I read this book on a visit to France, travelling along the leafy autoroutes of Brittany where illustrated road signs told wordless stories about the places through which we were passing. Sanctuaries for rare birds, villages turned into battlefields, industrial hubs, places to find God, and places to eat the best apples. These simple, creative signs made a long journey more interesting, bringing to life – even for just a few seconds – the countryside zooming past. It was a connection between time and place that had also been forged in the book lying on my lap, although instead of northern France, I was transported to the Camino Francés in northern Spain, an ancient 500-mile pilgrimage route, walked by the author in a time of turbulent global change.

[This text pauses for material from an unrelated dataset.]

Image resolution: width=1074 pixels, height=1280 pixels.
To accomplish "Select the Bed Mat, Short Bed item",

It is a path usually walked by 300,000 people a year, but when Mary Colwell decides to follow it between lockdowns in 2020, she is virtually alone. Woven into her journey are moments of friendship and kindness as she meets locals and other travellers along the way, but for the most part hers is a journey plagued by the inescapable events of the outside world. Donald Trump blares through the television screen amidst the bleak realities of pandemic deaths, Brexit deadlines and the ongoing climate emergency. These are changing times, which, as the author retrospectively observes, will have changed even more by the time the book is printed, bound and published. So where can we look for anchorage in the tempest of modern existence? For Colwell, it is through pilgrimage – a spiritual journey of the mind, body and soul, nourished along the way by the balm of the natural landscape.

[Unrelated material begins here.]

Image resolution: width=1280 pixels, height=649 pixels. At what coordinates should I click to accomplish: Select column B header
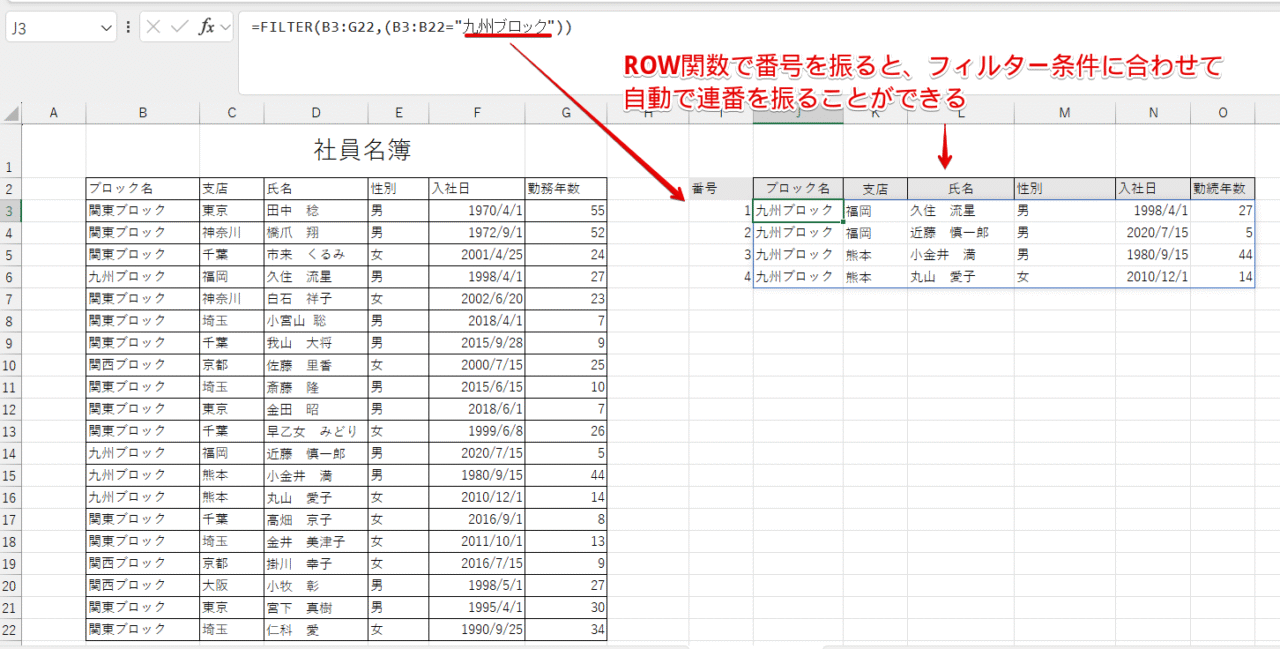pos(142,113)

The act of walking has always been a form of therapy for writers, from Edward Thomas’s 40 miles a day to Laurie Lee’s Midsummer Morning and Raynor Winn’s modern classic The Salt Path. “I wanted to walk alone and let my thoughts synchronise with the rhythm of one step at a time,” Colwell writes. “It feels natural to face a crisis by walking.” But why a pilgrimage rather than a long-distance walk? There is no simple answer to this, and here lies the beauty of this book. It is a celebration of everything grey in a world that often demands brutal, black-and-white thinking. The pilgrimage at the heart of The Gathering Place is a journey into the murky crossover between spirituality and religion, an exploration of what it means to travel a sacred path, and a conversation about the origins of sacred spaces. As the author so beautifully writes, these pilgrim paths are like “threads of intention that spin a web of spirituality across the physical world”. She is unsure of her place within a traditionally religious world, but step by step, thought by thought, she invites us to share in a personal odyssey threaded with memories and stories from her own life. The end result is a rich tapestry full of myth, wisdom and humility, accompanied always by evocative musings on the natural world.
Although not an overly cheerful book, The Gathering Place is nonetheless enveloped in hope and sprinkled with humour. Most importantly, it is an honest homage to the complexities of living through the crises of the last few years, and the paths we all take to reconcile our existence in changing times. For Colwell, the growth of pilgrimage is “testament to the desire to re-enchant a world dulled by human misuses and excesses”. As we join her on this particular pilgrimage, we have no choice but to gently face an uncertain future together.
The Gathering Place: A Winter Pilgrimage Through Changing Times by Mary Colwell. Bloomsbury Wildlife, 2023. ISBN: 9781399400541.